A lot or a little?
The parents' guide to what's in this game.
What parents need to know
Parents need to know that Puppies 3D is a cute, feel-good puppy simulation game. The 3D graphics doesn't add much to the game and most kids won't notice or care if it's turned off. While this title has appeal for younger kids, it relies heavily on your ability to read. Even the icons aren't necessarily what you'd expect they would be. This isn't your preschooler's puppy game. In addition to the reading requirement, you'll take your cues from the puppy. It's obvious when he wants to be fed, but he'll let you know he needs to go for a walk by scratching on the floor. And once outside, your puppy will relieve himself, just like a real puppy would do. Puppies 3D utilizes all aspects of the 3DS, including Street Pass, augmented reality, and the camera (you can take pictures and use them to create rooms in-game). Nintendo does not recommend 3D viewing for kids ages 6 and under. The 3D effects can be disabled in the device's Parental Controls.
What's it about?
PUPPIES 3D invites you to adopt a puppy (or two or three) and care for him or her. You'll teach the pup tricks, feed him, bathe him, play games, and take him for walks, where you'll both meet new friends. By competing in competitions, your puppy can show off his skills and earn coins that you can use to purchase more food, bath products, toys, and decor. A set of challenges encourages kids to try new activities and meet goals. Over time, you can unlock new items to purchase.
Is it any good?
Despite some navigation challenges, Puppies 3D is a fun game with nice graphics and plenty of things to do. Kids will love walking around town with their puppy on a leash, meeting new friends and going shopping. The puppies are adorable, and it's just cute to watch them fetch a ball or flying disc. It's even cooler to play with your puppy virtually in your own living room using the AR (augmented reality) cards that came with your Nintendo 3DS. Teaching them tricks can be a bit tedious, especially if you're eager to get it done, but you'll want to pull out the dog treats when you finally see your little puppy rolling over or shaking paws for the first time. This is a gem of a game, only slightly hampered by an overcomplicated icon system.

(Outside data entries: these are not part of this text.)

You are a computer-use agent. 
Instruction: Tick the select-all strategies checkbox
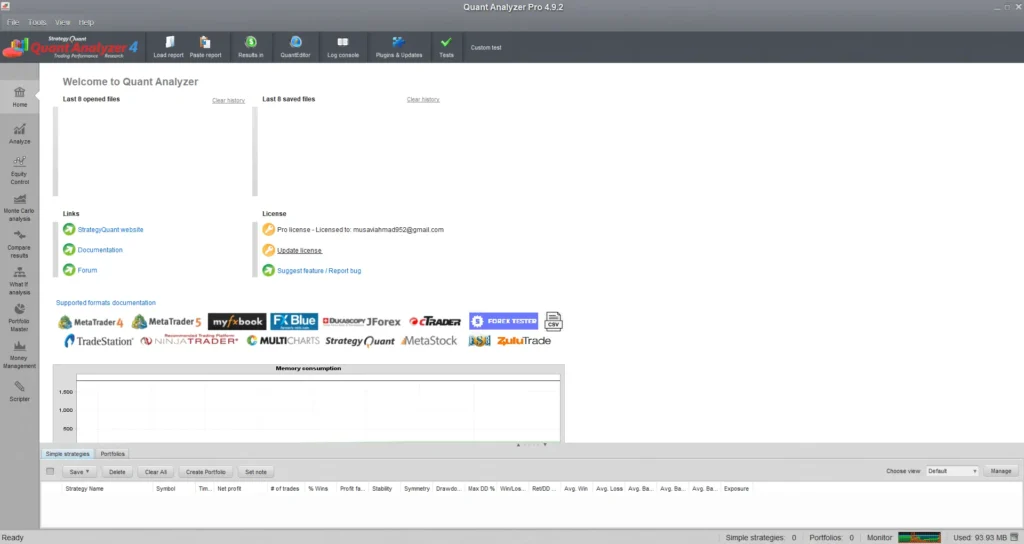(50, 471)
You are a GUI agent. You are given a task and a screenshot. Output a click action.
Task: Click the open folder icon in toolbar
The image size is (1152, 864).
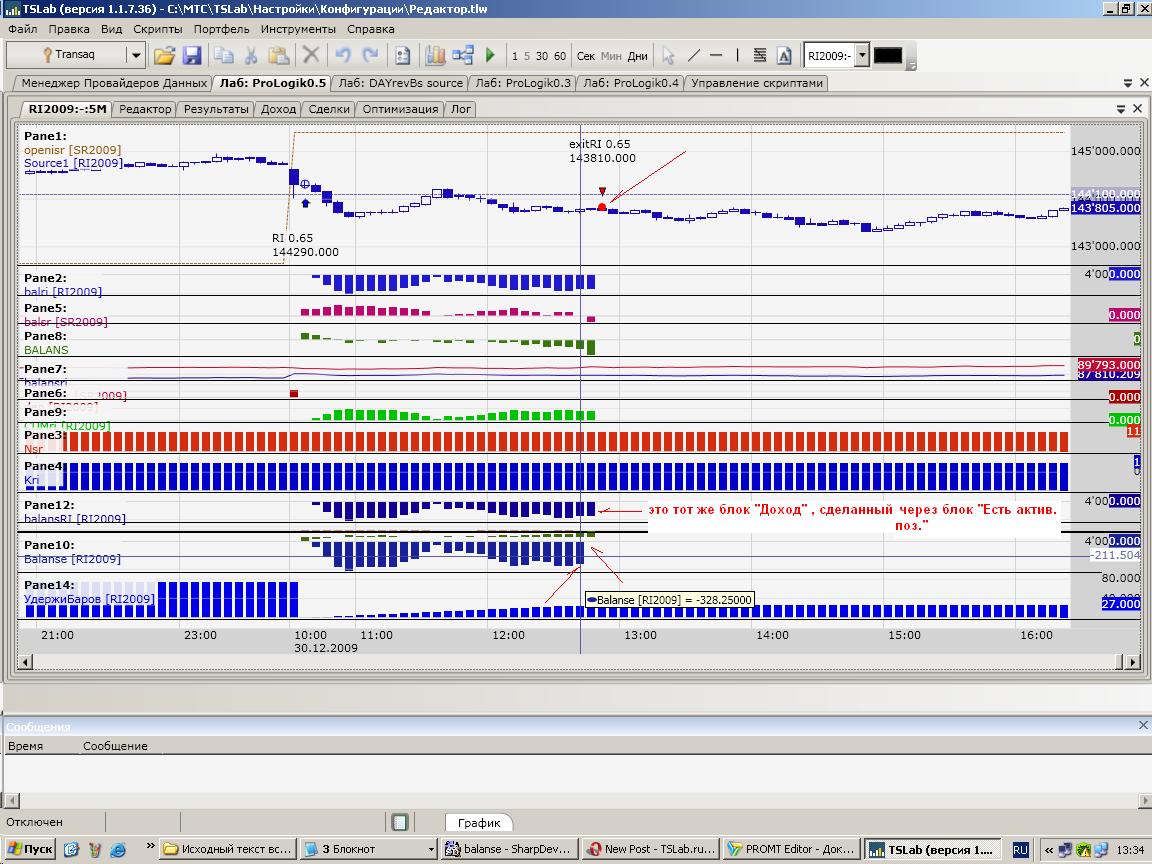(164, 55)
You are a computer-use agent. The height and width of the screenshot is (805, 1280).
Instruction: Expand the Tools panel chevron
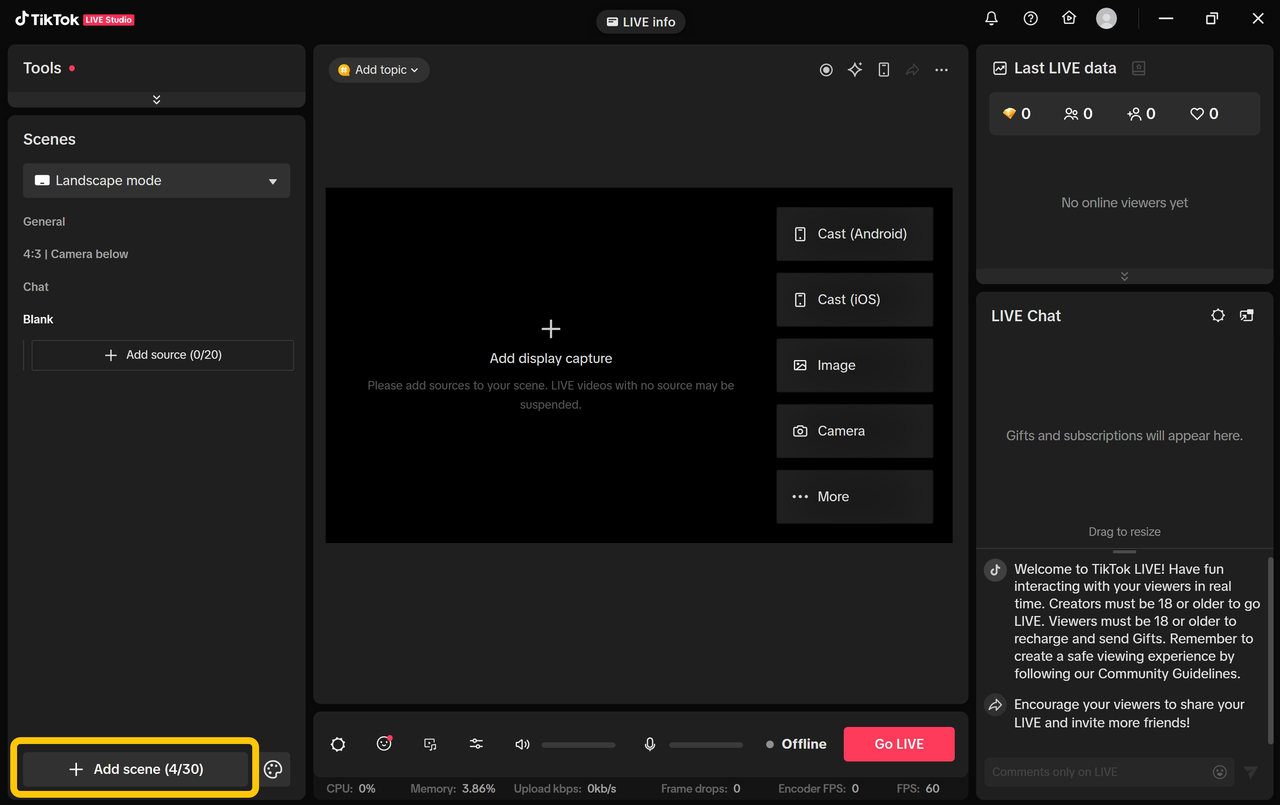(x=156, y=100)
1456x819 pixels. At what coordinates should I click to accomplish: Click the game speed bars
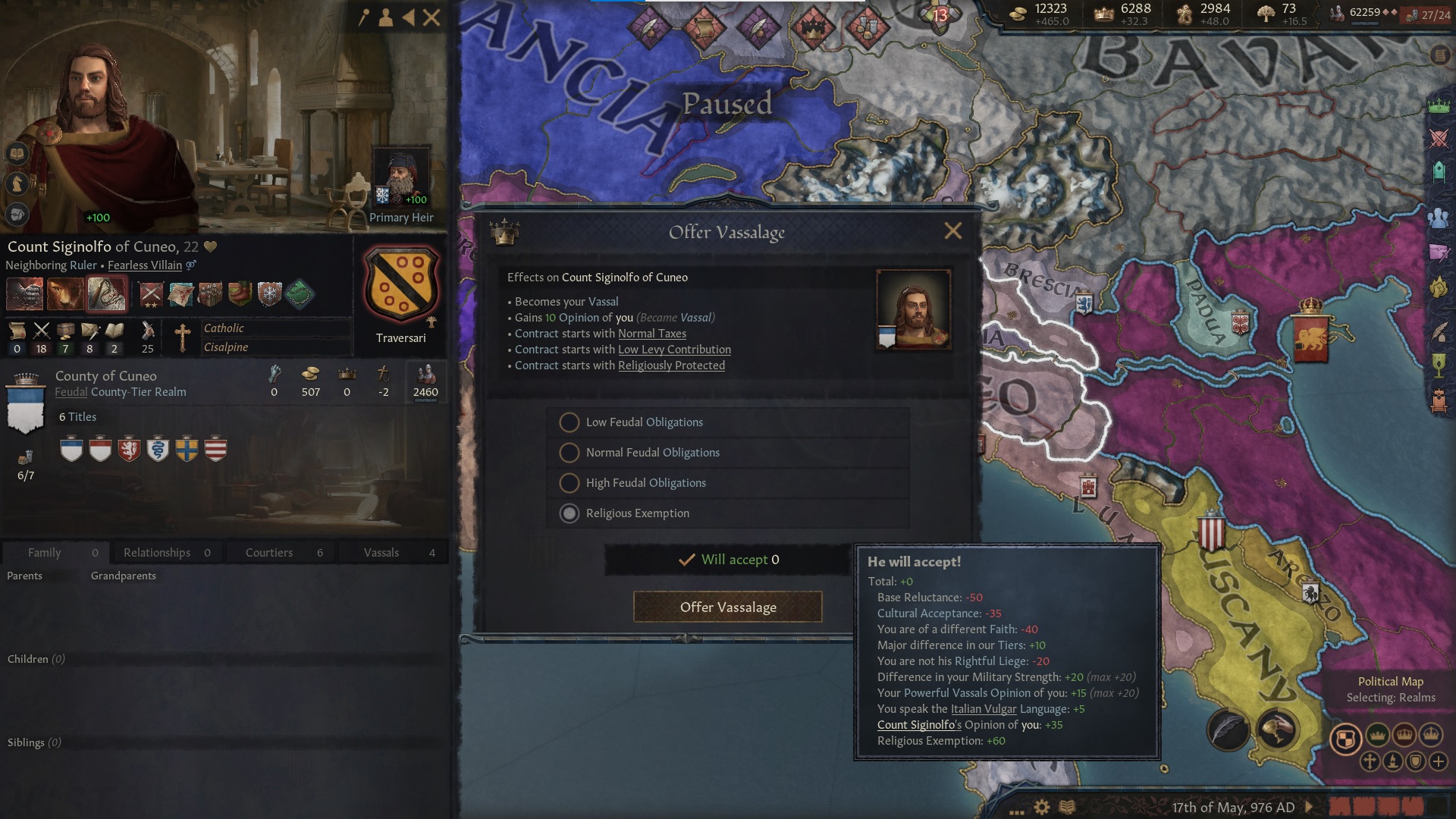coord(1376,806)
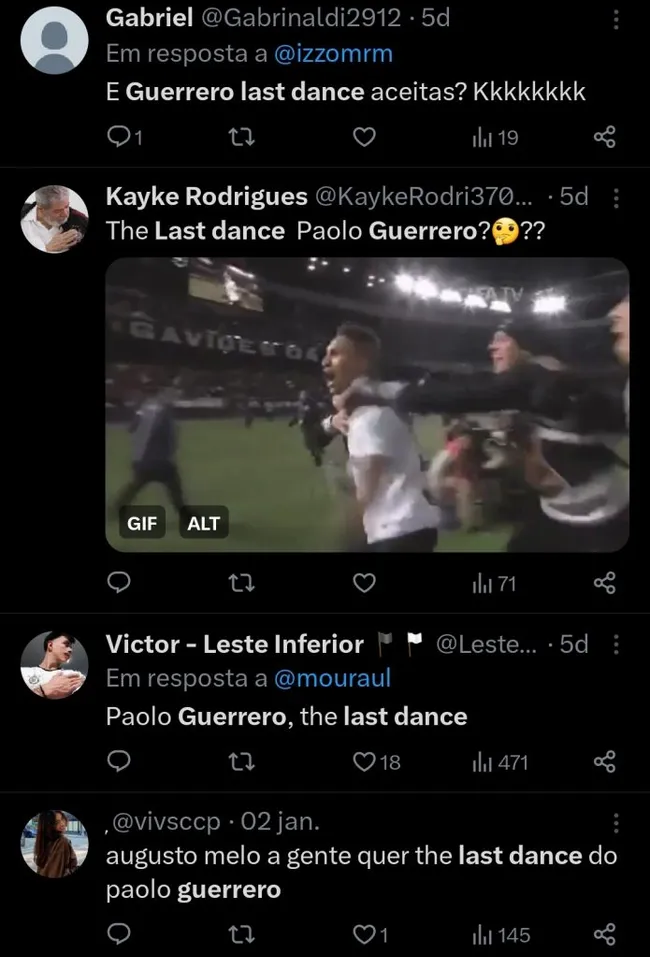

Talk to your kids about ...
Families can talk about the responsibility of caring for a pet. How is a virtual pet different from a real one?
How should you handle meeting new people in real life? Who is it safe to talk to? What should you say when you are introduced to someone new?
Families can also talk about being a good sport and the importance of practicing new skills if you want to be good at them.